Md. Connector's Fate Hinges on Court Decision
Sunday, September 30, 2007
Fifty years after the intercounty connector surfaced on local road plans, its fate will come down to one question in a Greenbelt courtroom: Did Maryland officials properly consider what effect an 18-mile highway would have on air pollution, traffic congestion and all the wetlands, forests, parks and animals it would pave over?
The answer, to be decided by a U.S. District Court judge in the month ahead, will determine whether one of the region's first major highways in a generation will be built on schedule starting this fall or sent back to the drawing board.

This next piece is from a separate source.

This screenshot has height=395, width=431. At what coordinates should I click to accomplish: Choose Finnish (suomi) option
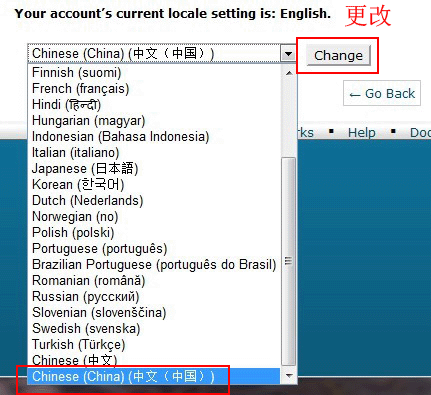(154, 72)
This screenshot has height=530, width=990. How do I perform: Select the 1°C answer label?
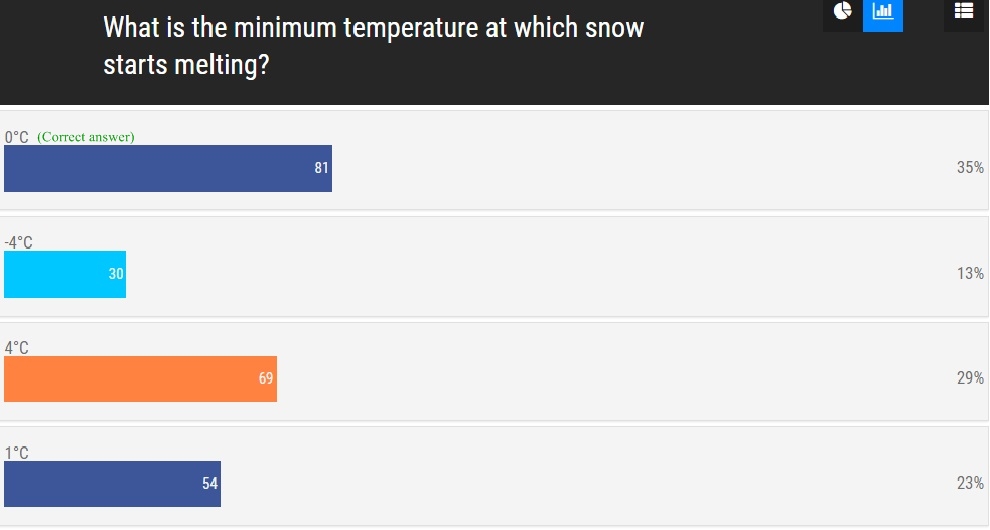pos(16,453)
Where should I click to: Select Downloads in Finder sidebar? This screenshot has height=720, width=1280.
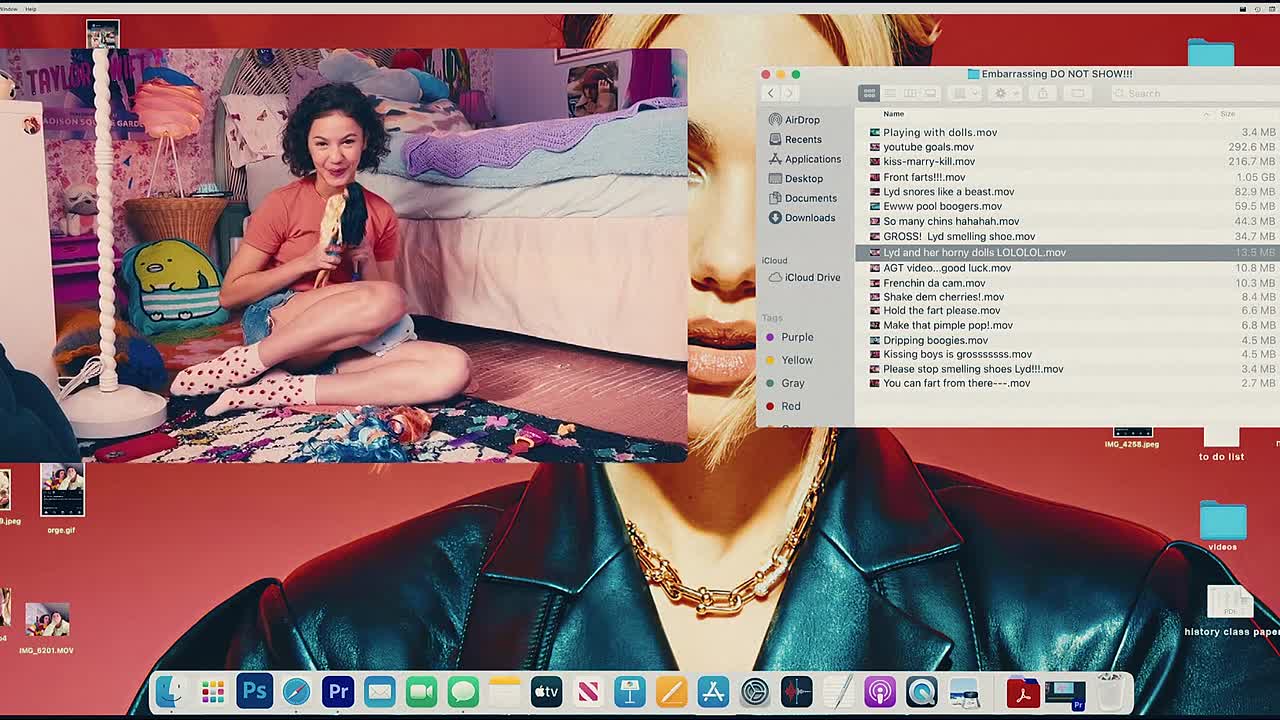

Tomorrow, U.S. District Judge Alexander Williams Jr. will begin hearing arguments in two lawsuits that attempt to stop the road. He will wade into a debate that has raged across Maryland for decades, and he won't have much time. The Maryland State Highway Administration had planned to break ground Oct. 16 on the westernmost stretch of the road, between Interstate 270 and Georgia Avenue, although the state has agreed to delay major work until Williams rules after a second hearing Oct. 29.
Several environmental groups allege in the case that the U.S. Transportation Department and Army Corps of Engineers violated federal law by approving a state study that they believe miscalculated the highway's environmental impact.
The six-lane toll highway would run north of the Capital Beltway between Gaithersburg in Montgomery and Laurel in Prince George's County.
"For folks who follow transportation, this is an important case," said Margaret Strand, a Washington lawyer who has represented other state governments in similar lawsuits. "We're not the only city that has an out-of-date suburban transportation system."
Although the case will probably be decided on written motions and oral arguments, rather than a trial, the judge will have plenty to consider: The state's environmental impact study and supporting documents total 300,000 pages, contained on CDs.
The judge will not decide whether the $2.4 billion intercounty connector is a good idea, legal observers said.
Rather, he will determine whether the federal government followed the National Environmental Policy Act when it approved the highway last year. That law spells out how governments must weigh a project's effects on wilderness, wildlife and other aspects of the environment when deciding whether to build it.
The Maryland State Highway Administration, which conducted the study, was not named in the lawsuits. However, Maryland transportation officials, who had anticipated a court battle, joined the case as a defendant to protect their project, state officials said.
Problems with the highway's environmental impact have dogged the project for years. Former Maryland governor Parris N. Glendening (D) called the project an "environmental disaster" before shelving a previous study in 1999.
When Glendening's successor, Robert L. Ehrlich Jr. (R), revived the highway study in 2003, his administration added $370 million in design changes and other efforts to limit the damage. Those changes included building bridges over sensitive areas and culverts to help deer and other animals cross safely. Gov. Martin O'Malley (D) has said he plans to build the highway.